ISA
Contents
Register File
The NPU register file is composed by a scalar register file and a vector register file; each one containing 64 registers.
The scalar register file has 64 registers. The first 58 are general purpose registers, while the remaining 8 are special purpose registers. Each scalar register can store up to 32 bits of data.
The vector register file has 64 general purpose registers
Each vector register can store up to 512 bits of data, each vector can store 16 x 32 bits.
Finally, there is a Control Register that is composed of several sub-registers. Some information are shared among all threads, others are thread specific and those registers marked 'thread' have a separate instance per thread.
Register | Read/Write | Shared/Thread | Description | ID |
---|---|---|---|---|
TILE_ID | Read | Shared | Tile ID | 0 |
CORE_ID | Read | Shared | Core ID | 1 |
THREAD_ID | Read | Thread | ThreadID | 2 |
GLOBAL_ID | Read | Thread | Global ID, previous IDs merged as follow: TILE_ID, CORE_ID, THREAD_ID | 3 |
GCOUNTER_LOW | Read | Shared | Low part of the Global counter register which counts processor cycles since reset | 4 |
GCOUNTER_HIGH | Read | Shared | High part of the Global counter register which counts processor cycles since reset | 5 |
THREAD_EN | Read | Shared | Thread enabled mask, 1 bit per thread | 6 |
MISS_DATA | Read | Shared | Count of L1 Data cache misses | 7 |
MISS_INSTR | Read | Shared | Count of L1 Instruction cache misses | 8 |
PC | Read | Thread | Current PC | 9 |
TRAP_REASON | Read | Thread | Trap Cause (see below) | 10 |
THREAD_STATUS | Read/Write | Thread | Thread Status2 (see below) | 11 |
ARGC | Read/Write | Shared | The number of strings pointed to by argv | 12 |
ARGV | Read/Write | Shared | The address of command line arguments passed to main() | 13 |
THREAD_NUMB | Read | Shared | The number of total hardware threads | 14 |
THREAD_MISS_CC | Read | Thread | The per-thread clock cycles while the thread is idle due memory operations. | 15 |
KERNEL_WORK | Read | Thread | The per-thread kernel clock cycles. | 16 |
CPU_CTRL_REG | Read/Write | Shared | CPU mode register. At the moment only write policy used by the cache controller is implemented. 0 for write-back, 1 for write-through | 17 |
UNCOHERENCE_MAP | Read/Write | Shared | Address the non-coherent table in the control register. It stores information about the non-coherent memory regions. User can define non-coherent regions addressing this special purpose register. | 19 |
DEBUG_BASE_ADDR | Read/Write | Shared | Debug registers base address. The NPU is equipped with 16 debug registers. DEBUG_BASE_ADDR fetches the value of the first debug register, DEBUG_BASE_ADDR+1 the second and so on. | 20 |
Trap Cause: in the current state only traps due to misaligned memory accesses can raise:
- SPM_ADDR_MISALIGN: Misaligned memory access in the SPM unit.

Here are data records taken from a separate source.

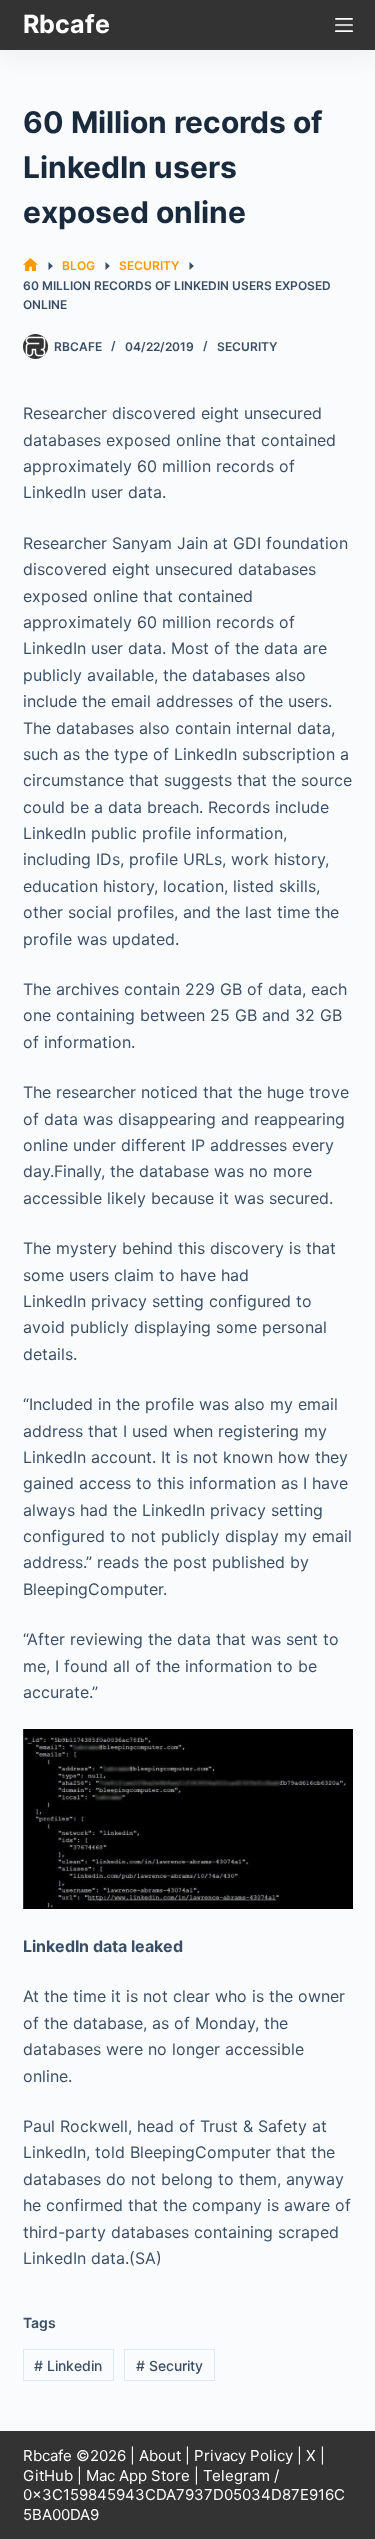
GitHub (48, 2475)
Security (247, 346)
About (160, 2455)
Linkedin (68, 2365)
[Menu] (344, 25)
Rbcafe (66, 24)
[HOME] (30, 265)
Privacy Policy (243, 2455)
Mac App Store (138, 2475)
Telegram (236, 2475)
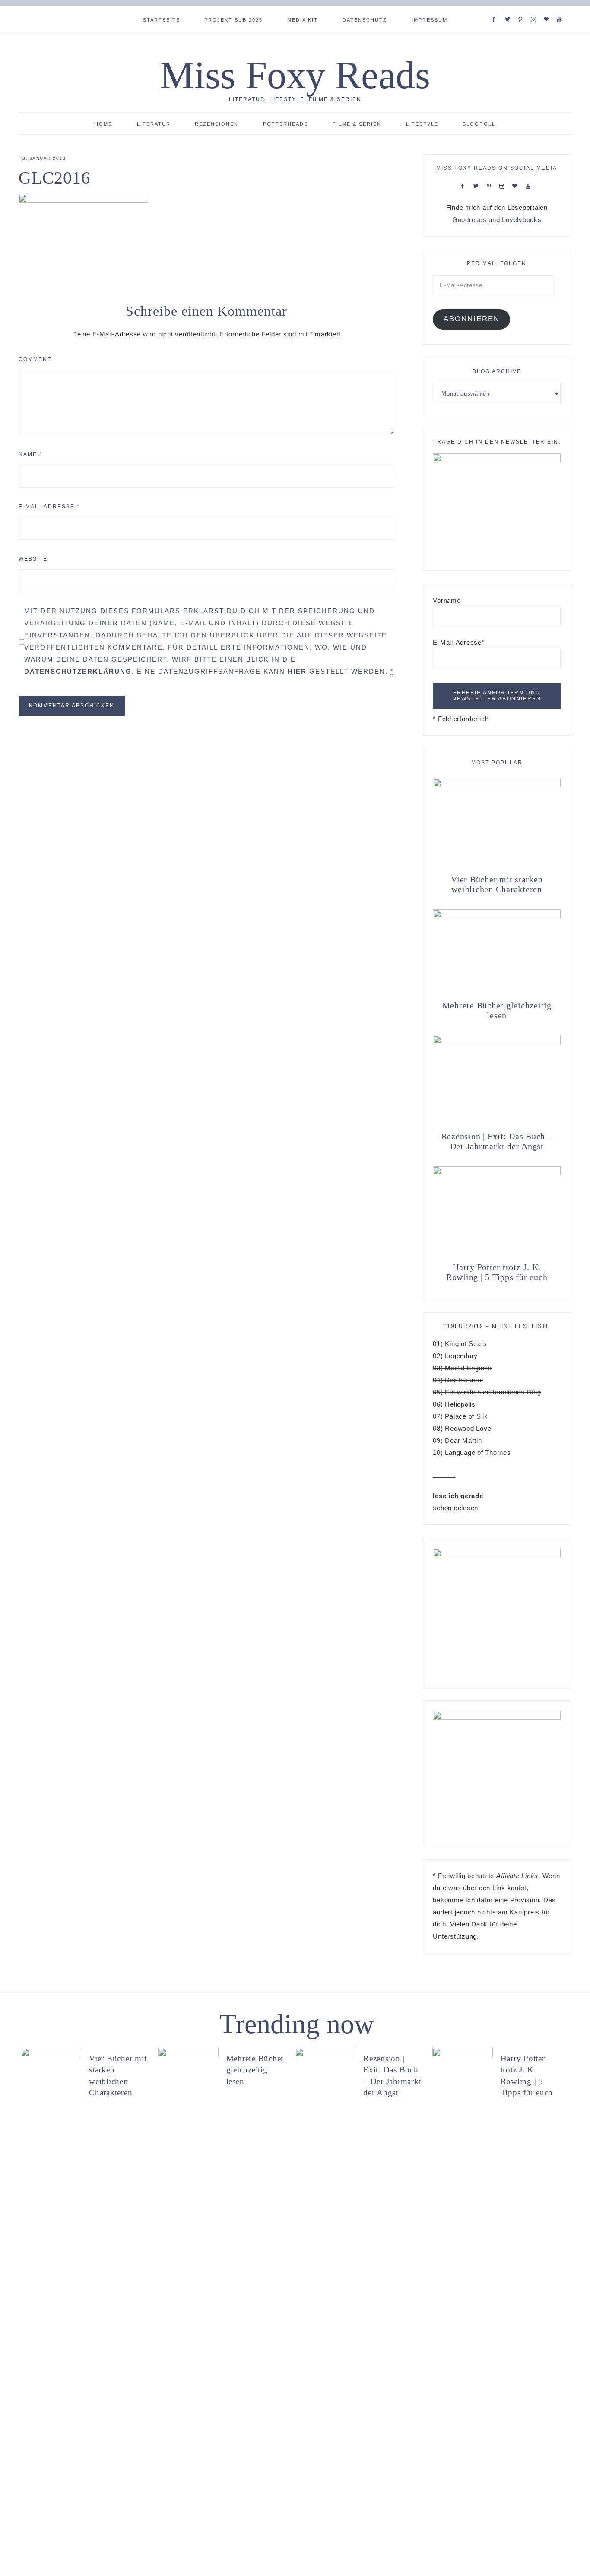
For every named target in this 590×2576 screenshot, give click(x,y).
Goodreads (469, 219)
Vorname (446, 600)
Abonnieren (472, 319)
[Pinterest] (522, 8)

- LDST_ADDR_MISALIGN: Misaligned memory access in the LDST unit.
Thread Status: each thread can be in one of the following states:
- THREAD_IDLE (Value = 0): each thread starts in this state after reset.

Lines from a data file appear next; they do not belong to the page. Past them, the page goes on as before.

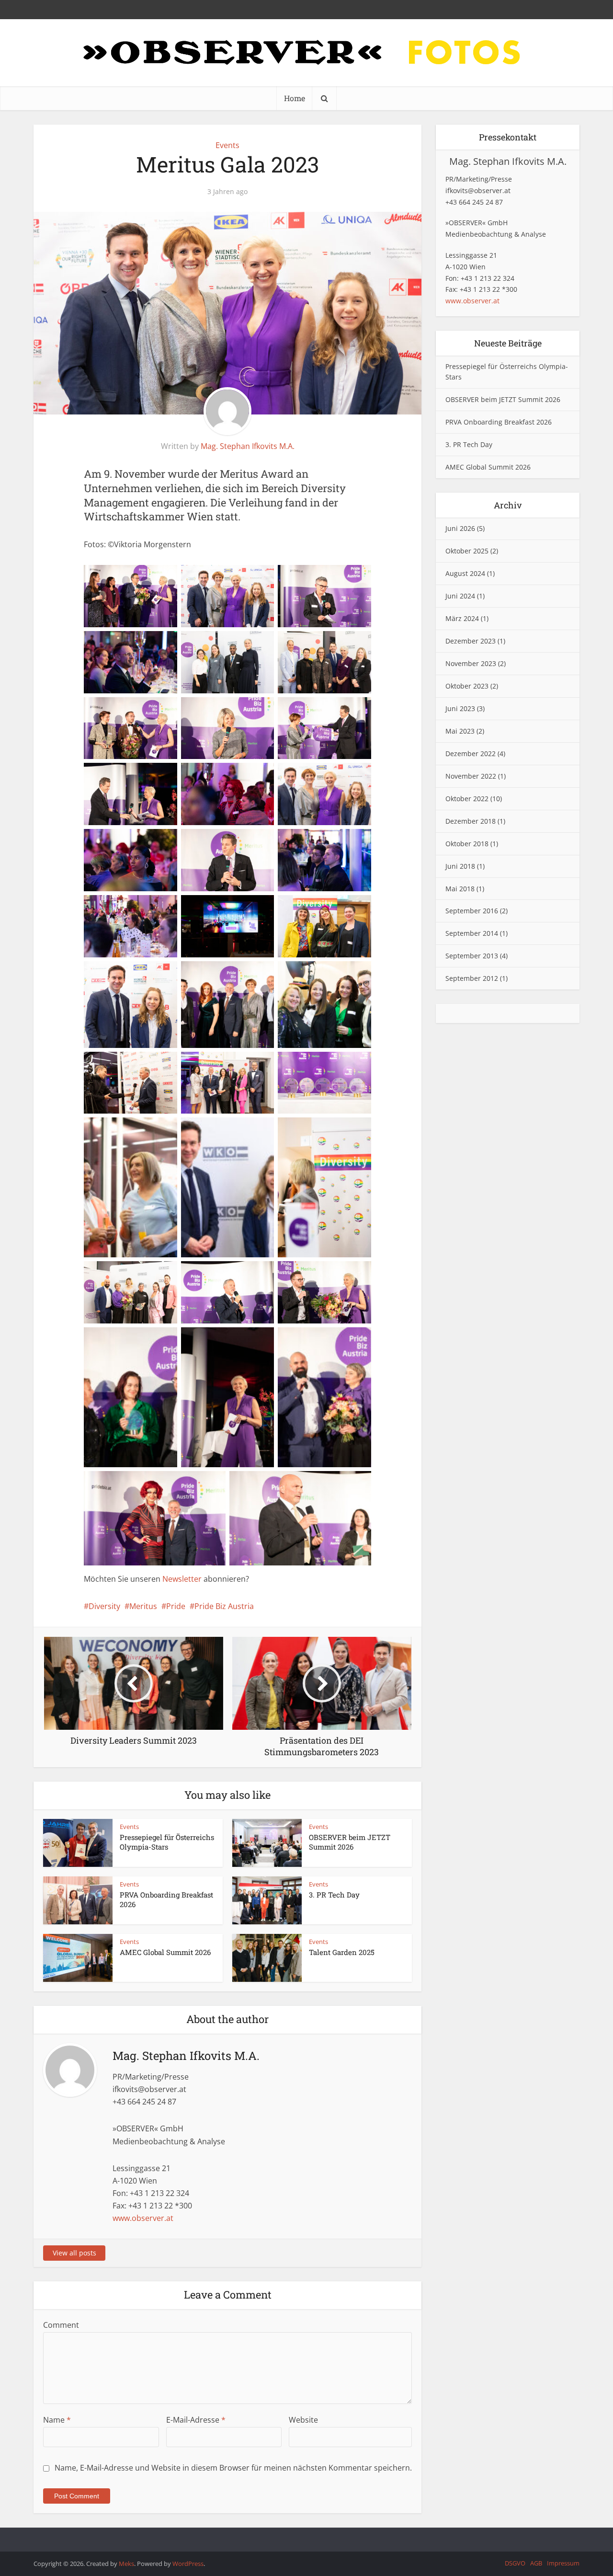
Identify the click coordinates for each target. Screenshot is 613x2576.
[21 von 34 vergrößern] (341, 973)
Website (303, 2420)
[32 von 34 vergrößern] (341, 1340)
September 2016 (471, 910)
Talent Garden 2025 (342, 1952)
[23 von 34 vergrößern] (244, 1064)
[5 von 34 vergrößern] (244, 643)
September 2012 (471, 978)
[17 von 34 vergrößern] (244, 907)
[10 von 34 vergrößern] (148, 775)
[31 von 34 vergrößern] (244, 1340)
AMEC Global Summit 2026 (165, 1952)
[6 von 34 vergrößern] (341, 643)
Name (57, 2420)
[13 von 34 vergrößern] (148, 841)
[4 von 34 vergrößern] (148, 643)
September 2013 (471, 955)
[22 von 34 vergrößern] (148, 1064)
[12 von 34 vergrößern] (341, 775)
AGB (536, 2563)
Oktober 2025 (466, 550)
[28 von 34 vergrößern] (244, 1273)
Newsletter (182, 1579)
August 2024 (465, 573)
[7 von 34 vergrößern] (148, 709)
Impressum (563, 2563)
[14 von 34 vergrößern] (244, 841)
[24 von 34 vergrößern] (341, 1064)
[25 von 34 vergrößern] (148, 1130)
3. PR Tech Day (334, 1894)
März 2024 (462, 618)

- RUNNING (Value = 1): the thread is running a kernel.
- END_MODE (Value = 2): the thread switches in this mode when the issued kernel is completed.
- TRAPPED (Value = 3): the thread is in trap mode. At the current state, when a trap occurs, the thread jumps into an infinite loop.
- WAITING_BARRIER (Value = 4): the thread is waiting for a synchronization event.
Data Types
The following table sums up the data types that are possible to use in NPU core. The Type column has the C/C++ type names, the LLVM type column presents the type names used in LLVM and the Register column shows the register type in which a value of a specific type is stored.
The highlighted types are those the architecture natively supports, given the register files width. The others are obtained through extension so that they can be seen as the supported ones. Their advantage resides in more efficient use of the system memory.
Type | LLVM Type | Register | Notes |
---|---|---|---|
bool | i1 | scalar (32 bits) | It is expanded to 32 bits |
char | i8 | scalar (32 bits) | It is expanded to 32 bits |
short | i16 | scalar (32 bits) | It is expanded to 32 bits |
int | i32 | scalar (32 bits) | |
float | f32 | scalar (32 bits) | |
vec16i8, vec16u8 | v16i8 | vector (16 x 32 bits) | It is expanded to 32 bits vector |
vec16i16, vec16u16 | v16i16 | vector (16 x 32 bits) | It is expanded to 32 bits vector |
vec16i32, vec16u32 | v16i32 | vector (16 x 32 bits) | |
vec16f32 | v16f32 | vector (16 x 32 bits) | |
vec8i8, vec8u8 | v8i8 | vector (8 x 32 bits) | It is expanded to 32 bits vector |
vec8i16, vec8u16 | v8i16 | vector (8 x 32 bits) | It is expanded to 32 bits vector |
vec8i32, vec8u32 | v8i32 | vector (8 x 32 bits) | It is expanded to 32 bits vector |
vec8f32 | v8f32 | vector (16 x 32 bits) | It is considered as a 16 elements vector |
Instructions Format
The NaplesPU instructions have a fixed length of 32 bits. They are grouped in six types:
- The R type includes the logical and arithmetic operations and memory operations.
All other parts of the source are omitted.